EXTRACT PROVIDED:

START

Figure 3 shows a skeleton of our conceptual framework for distributed ontology development. It consists of two parts in a server-client architecture. One is a shared space, where developers store ontologies to be opened to other developers. The other is a local space, where each developer builds and modifies each ontology which he is responsible for. The developers cannot edit the ontologies stored in the shared space directly. Under access control and version management, they edit the personal copies of ontologies locally and upload them to the shared space when necessary.
In the distributed ontology development, a target ontology can be regarded as a system of interrelated ontologies stored in the shared space. They are constructed in cooperation among the developers. Each developer constructs some of them under his responsibility 2 . Then, he may refer to other ontologies and import concepts defined in them. It implies that each developer has two kinds of ontologies: ontologies which the developer builds and ontologies which he/she refers to.
Distributed ontology development proceeds in the repetition of the following steps;
1) A developer gets latest information on ontologies which he builds or refers to from the ontology server. And he downloads them form shared space to personal space (client) through an ontology manager. If it is needed, he locks ontologies to avoid that someone updates those ontologies while he is editing them.

END

TASK DIRECTIONS: Reproduce the passage on distributed ontology development from "In the distributed" up to and including "he/she refers to.", updating it so that "target ontology" reads "overall ontology". The material that comes next was taken from a different source.

DATASET CONTENT:
START

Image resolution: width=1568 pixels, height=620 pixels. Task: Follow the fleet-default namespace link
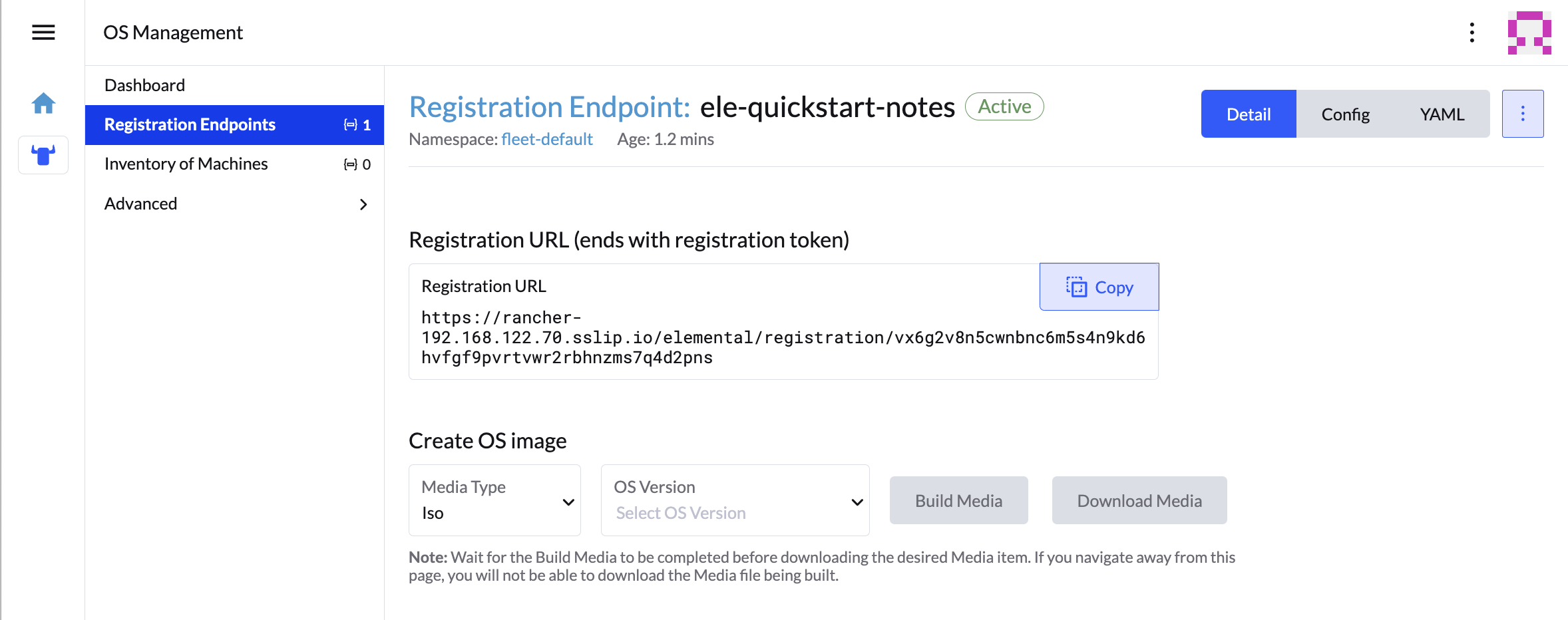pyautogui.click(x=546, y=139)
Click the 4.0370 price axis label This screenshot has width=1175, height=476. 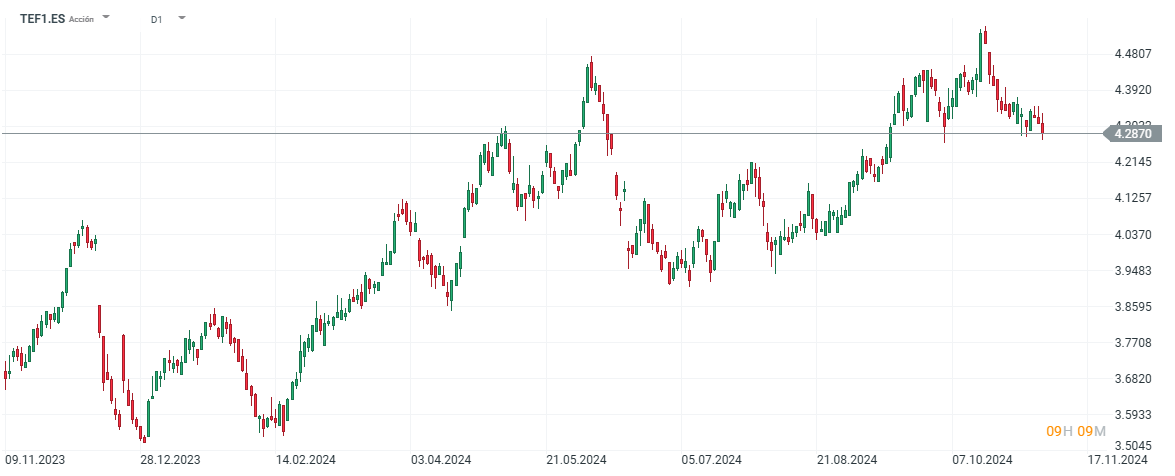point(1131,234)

END

THE SOLUTION:
In the distributed ontology development, a overall ontology can be regarded as a system of interrelated ontologies stored in the shared space. They are constructed in cooperation among the developers. Each developer constructs some of them under his responsibility 2 . Then, he may refer to other ontologies and import concepts defined in them. It implies that each developer has two kinds of ontologies: ontologies which the developer builds and ontologies which he/she refers to.